Task directions:
Print the data exactly as it appears, keeping every word.

Information:
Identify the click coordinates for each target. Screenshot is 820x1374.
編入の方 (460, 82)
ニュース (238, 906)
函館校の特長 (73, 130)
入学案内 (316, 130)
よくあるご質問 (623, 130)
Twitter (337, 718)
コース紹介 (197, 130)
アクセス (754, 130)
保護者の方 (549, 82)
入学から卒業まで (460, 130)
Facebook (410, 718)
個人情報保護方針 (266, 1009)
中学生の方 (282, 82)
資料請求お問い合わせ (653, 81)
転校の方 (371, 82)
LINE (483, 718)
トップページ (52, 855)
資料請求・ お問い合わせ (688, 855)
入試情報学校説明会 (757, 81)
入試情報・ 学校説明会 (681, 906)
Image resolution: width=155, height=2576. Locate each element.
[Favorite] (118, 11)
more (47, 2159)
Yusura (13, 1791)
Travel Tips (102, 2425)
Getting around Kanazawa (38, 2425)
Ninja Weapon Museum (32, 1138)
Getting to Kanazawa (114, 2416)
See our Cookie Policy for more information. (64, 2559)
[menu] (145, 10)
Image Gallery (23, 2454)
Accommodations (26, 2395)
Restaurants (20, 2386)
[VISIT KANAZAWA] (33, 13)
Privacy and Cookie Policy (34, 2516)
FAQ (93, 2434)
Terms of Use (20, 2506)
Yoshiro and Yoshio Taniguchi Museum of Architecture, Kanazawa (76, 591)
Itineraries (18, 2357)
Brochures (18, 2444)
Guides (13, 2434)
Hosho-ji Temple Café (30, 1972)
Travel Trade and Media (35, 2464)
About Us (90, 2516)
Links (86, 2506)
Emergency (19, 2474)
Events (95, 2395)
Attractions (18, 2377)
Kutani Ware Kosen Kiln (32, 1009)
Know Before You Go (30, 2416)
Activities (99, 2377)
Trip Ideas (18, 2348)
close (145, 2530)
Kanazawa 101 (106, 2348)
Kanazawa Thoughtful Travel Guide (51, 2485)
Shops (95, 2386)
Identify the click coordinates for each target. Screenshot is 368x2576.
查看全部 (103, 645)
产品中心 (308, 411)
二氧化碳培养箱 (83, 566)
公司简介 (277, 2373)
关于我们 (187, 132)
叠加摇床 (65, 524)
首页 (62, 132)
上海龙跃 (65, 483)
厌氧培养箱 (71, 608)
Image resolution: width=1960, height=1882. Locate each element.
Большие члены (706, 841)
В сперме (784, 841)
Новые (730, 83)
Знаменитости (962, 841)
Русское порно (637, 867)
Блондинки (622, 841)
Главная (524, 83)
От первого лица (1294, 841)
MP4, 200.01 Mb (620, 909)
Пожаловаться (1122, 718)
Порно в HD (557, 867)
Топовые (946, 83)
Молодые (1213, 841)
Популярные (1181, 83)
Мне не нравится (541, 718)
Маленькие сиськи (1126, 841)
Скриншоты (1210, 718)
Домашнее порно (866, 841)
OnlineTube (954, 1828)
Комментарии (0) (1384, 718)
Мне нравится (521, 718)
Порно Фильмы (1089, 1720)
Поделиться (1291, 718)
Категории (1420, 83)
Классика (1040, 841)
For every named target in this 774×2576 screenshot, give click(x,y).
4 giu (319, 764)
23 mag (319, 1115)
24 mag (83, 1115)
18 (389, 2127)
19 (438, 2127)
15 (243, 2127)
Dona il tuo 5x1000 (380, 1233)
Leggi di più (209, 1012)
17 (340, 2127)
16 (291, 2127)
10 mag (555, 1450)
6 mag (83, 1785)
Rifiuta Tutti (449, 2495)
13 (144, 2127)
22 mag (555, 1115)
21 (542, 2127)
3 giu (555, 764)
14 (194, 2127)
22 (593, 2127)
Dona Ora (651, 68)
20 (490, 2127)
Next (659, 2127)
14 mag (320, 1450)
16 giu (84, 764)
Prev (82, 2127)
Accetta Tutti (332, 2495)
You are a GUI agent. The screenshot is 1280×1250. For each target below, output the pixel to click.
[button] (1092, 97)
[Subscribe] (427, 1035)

Result:
Identify the click coordinates for each target. Screenshot is 820x1374.
編入の方 (460, 82)
ニュース (238, 906)
函館校の特長 (73, 130)
入学案内 (316, 130)
よくあるご質問 (623, 130)
Twitter (337, 718)
コース紹介 (197, 130)
アクセス (754, 130)
保護者の方 (549, 82)
入学から卒業まで (460, 130)
Facebook (410, 718)
個人情報保護方針 (266, 1009)
中学生の方 (282, 82)
資料請求お問い合わせ (653, 81)
転校の方 (371, 82)
LINE (483, 718)
トップページ (52, 855)
資料請求・ お問い合わせ (688, 855)
入試情報学校説明会 (757, 81)
入試情報・ 学校説明会 (681, 906)
Image resolution: width=155, height=2576. Locate each element.
[Favorite] (118, 11)
more (47, 2159)
Yusura (13, 1791)
Travel Tips (102, 2425)
Getting around Kanazawa (38, 2425)
Ninja Weapon Museum (32, 1138)
Getting to Kanazawa (114, 2416)
See our Cookie Policy for more information. (64, 2559)
[menu] (145, 10)
Image Gallery (23, 2454)
Accommodations (26, 2395)
Restaurants (20, 2386)
[VISIT KANAZAWA] (33, 13)
Privacy and Cookie Policy (34, 2516)
FAQ (93, 2434)
Terms of Use (20, 2506)
Yoshiro and Yoshio Taniguchi Museum of Architecture, Kanazawa (76, 591)
Itineraries (18, 2357)
Brochures (18, 2444)
Guides (13, 2434)
Hosho-ji Temple Café (30, 1972)
Travel Trade and Media (35, 2464)
About Us (90, 2516)
Links (86, 2506)
Emergency (19, 2474)
Events (95, 2395)
Attractions (18, 2377)
Kutani Ware Kosen Kiln (32, 1009)
Know Before You Go (30, 2416)
Activities (99, 2377)
Trip Ideas (18, 2348)
close (145, 2530)
Kanazawa 101 (106, 2348)
Kanazawa Thoughtful Travel Guide (51, 2485)
Shops (95, 2386)
Identify the click coordinates for each target. Screenshot is 368x2576.
查看全部 (103, 645)
产品中心 (308, 411)
二氧化碳培养箱 (83, 566)
公司简介 (277, 2373)
关于我们 (187, 132)
叠加摇床 (65, 524)
首页 (62, 132)
上海龙跃 (65, 483)
厌氧培养箱 (71, 608)
Image resolution: width=1960, height=1882. Locate each element.
Большие члены (706, 841)
В сперме (784, 841)
Новые (730, 83)
Знаменитости (962, 841)
Русское порно (637, 867)
Блондинки (622, 841)
Главная (524, 83)
От первого лица (1294, 841)
MP4, 200.01 Mb (620, 909)
Пожаловаться (1122, 718)
Порно в HD (557, 867)
Топовые (946, 83)
Молодые (1213, 841)
Популярные (1181, 83)
Мне не нравится (541, 718)
Маленькие сиськи (1126, 841)
Скриншоты (1210, 718)
Домашнее порно (866, 841)
OnlineTube (954, 1828)
Комментарии (0) (1384, 718)
Мне нравится (521, 718)
Порно Фильмы (1089, 1720)
Поделиться (1291, 718)
Категории (1420, 83)
Классика (1040, 841)
For every named target in this 774×2576 screenshot, give click(x,y).
4 giu (319, 764)
23 mag (319, 1115)
24 mag (83, 1115)
18 (389, 2127)
19 (438, 2127)
15 (243, 2127)
Dona il tuo 5x1000 (380, 1233)
Leggi di più (209, 1012)
17 (340, 2127)
16 (291, 2127)
10 mag (555, 1450)
6 mag (83, 1785)
Rifiuta Tutti (449, 2495)
13 (144, 2127)
22 mag (555, 1115)
21 (542, 2127)
3 giu (555, 764)
14 (194, 2127)
22 (593, 2127)
Dona Ora (651, 68)
20 (490, 2127)
Next (659, 2127)
14 mag (320, 1450)
16 giu (84, 764)
Prev (82, 2127)
Accetta Tutti (332, 2495)
You are a GUI agent. The screenshot is 1280×1250. For each target below, output the pixel to click.
[button] (1092, 97)
[Subscribe] (427, 1035)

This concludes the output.